Now, even OpenAI has made MCP available to its systems. They’ve added the functionality to their agents SDK so now their suite of tools will have access to other tools as well. This has been a change from their previous strategy to have direct extensions with other applications. Having direct integrations has some benefits, there is better security, a well defined set of capabilities, and more trust. However, with MCP now anyone can build a server, it appears that the open source path was better for more optionality and access. That also brings a slew of other issues as well which we’ll get to at the end.
With OpenAI finally adding MCP, it stamps the moment that MCP is probably the standard going forward. Shout out to Anthropic for coming up with this back in November.
So in summary, MCP solves a few problems:
Authentication, you are giving access to the chatbot/IDE/surface you are using the MCP server from
Understanding, now the LLM knows the tools and commands it has available to it
Execution, it can now even carry out API calls or other ways to execute tasks
By having these 3 barriers removed, using a chatbot to do things externally, or writing a complex app with more information, or stringing a bunch of tools for agents becomes extremely powerful.
But there’s actually been more progression here, now there are startups and other companies making it even more accessible to use MCP. For example, Hyperbrowser is a one stop shop MCP server that quickly allows agents to scrape the web or even use browsers. Cloudflare is allowing remote hosting of MCP servers and making authorization super easy, as well as making the MCP server accessible to other services. There’s already dozens of MCP repositories to browse (https://mcp.so/ already has nearly 5000 different servers as of writing this).

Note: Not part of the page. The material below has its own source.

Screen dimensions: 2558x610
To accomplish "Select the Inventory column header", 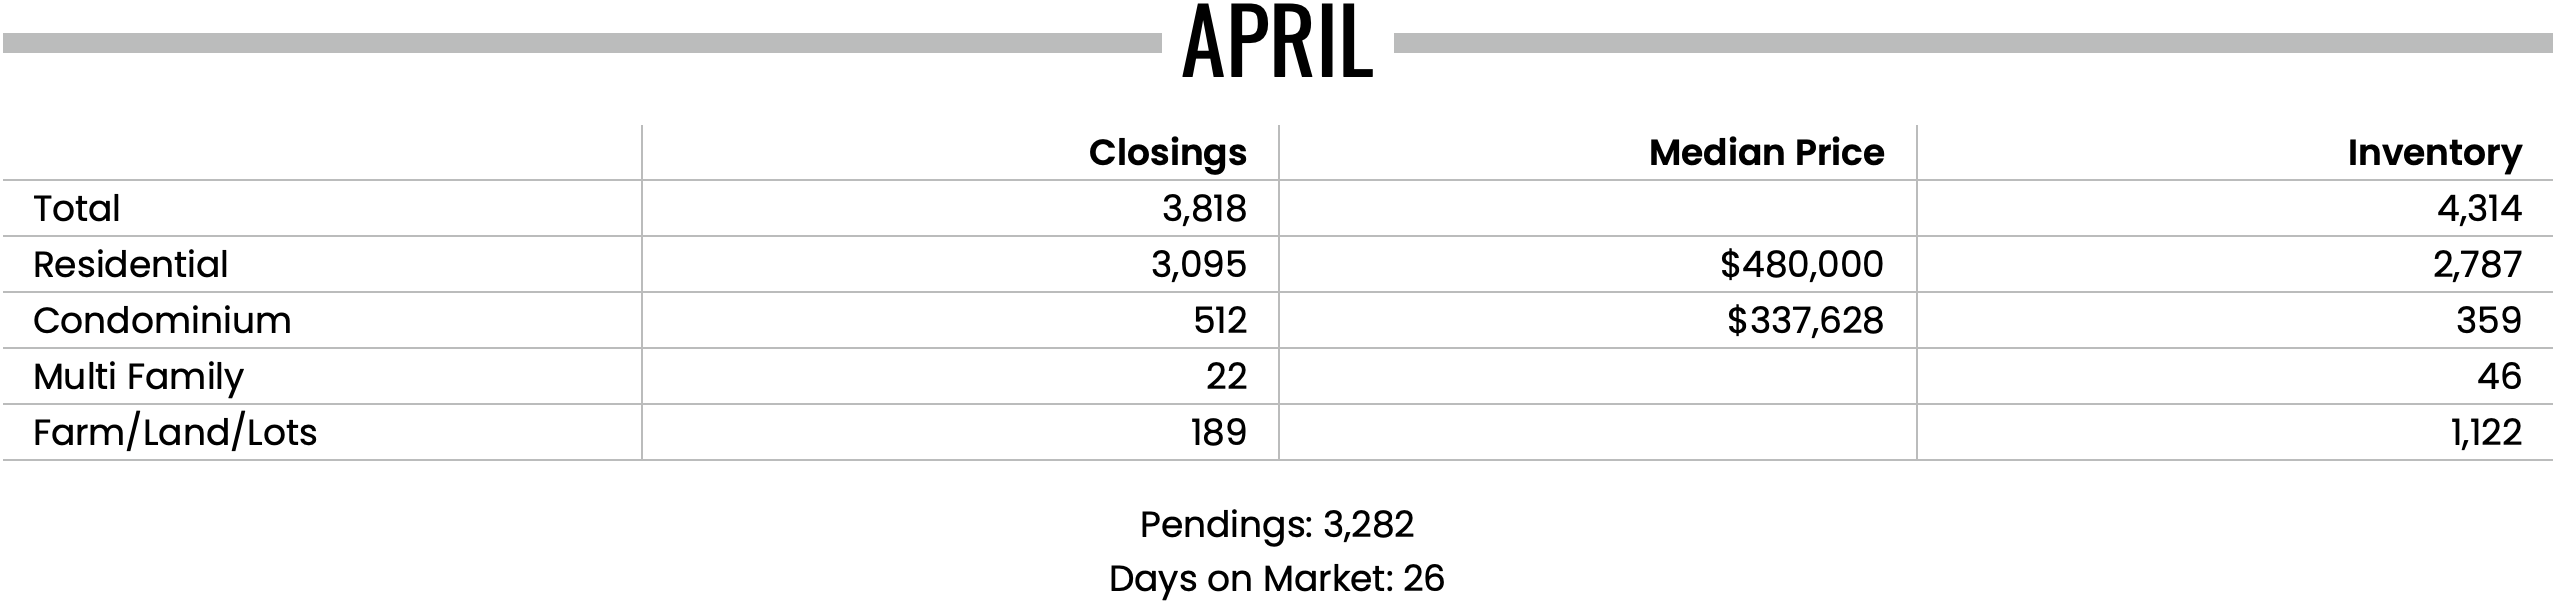I will tap(2434, 153).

There is one more thing to worry about though, whenever you connect to an MCP, you are giving all your keys to it. That could mean you (or an agent) could execute a prompt or command that makes consequential changes. What if the agent decides to delete data for example? It could also open the door to nefarious users, for example what if someone posts an MCP server that is really just a backdoor to let them get access to your local machine or the system you are plugging into? It’s kind of a “stranger’s API” that you’re basically trusting. Whereas today, if you connect to an “official API”, you can feel safer that you are interacting directly with that application’s intended use.
All in all, MCP is now the standard, and if you recall a few posts ago, you’ll need two major things to really be productive with agents: trust, and of course, tools. With MCP, we’ve opened the door to all the tools, but now it’s up to society to begin to build trust, not just with AI, but with each other as well.